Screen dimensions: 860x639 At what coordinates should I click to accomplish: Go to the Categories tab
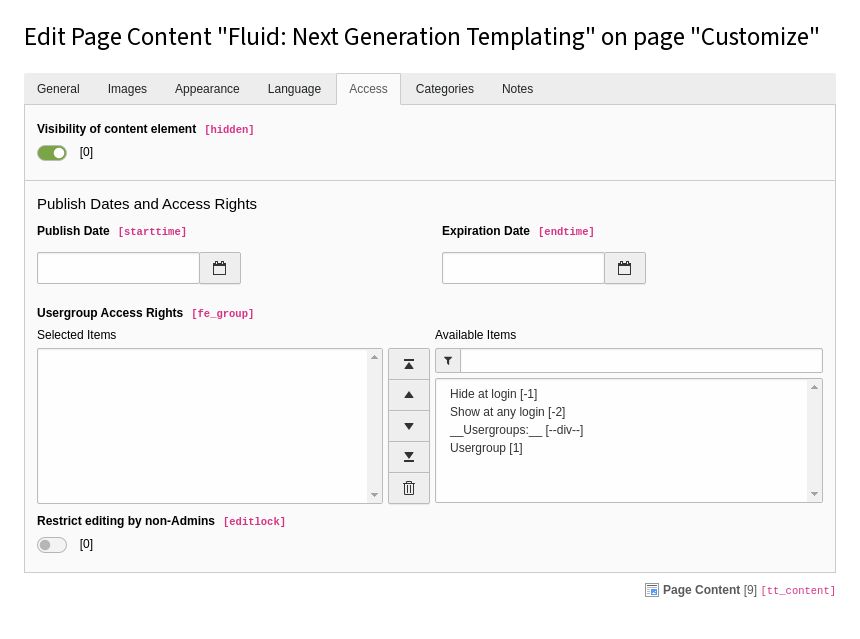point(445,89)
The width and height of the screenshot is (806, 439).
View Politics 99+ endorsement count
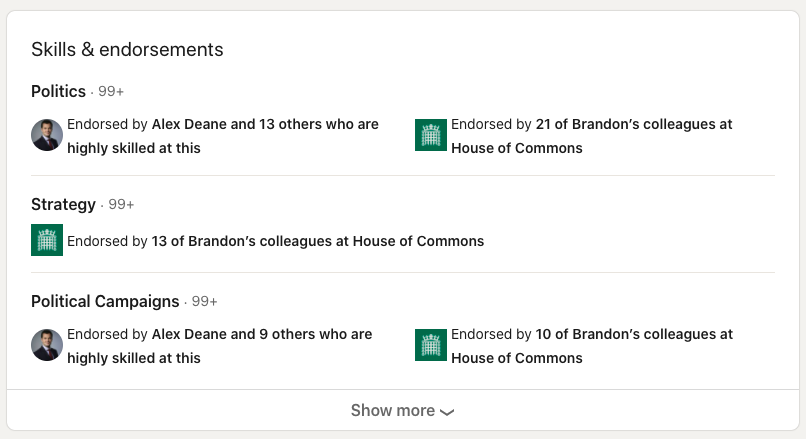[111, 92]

— What to do —
Copy the preceding data in full and word for word, dropping its pictures.

— Solution —
Screen dimensions: 860x639 At what coordinates should I click to accomplish: Go to the Categories tab
point(445,89)
The width and height of the screenshot is (806, 439).
View Politics 99+ endorsement count
[111, 92]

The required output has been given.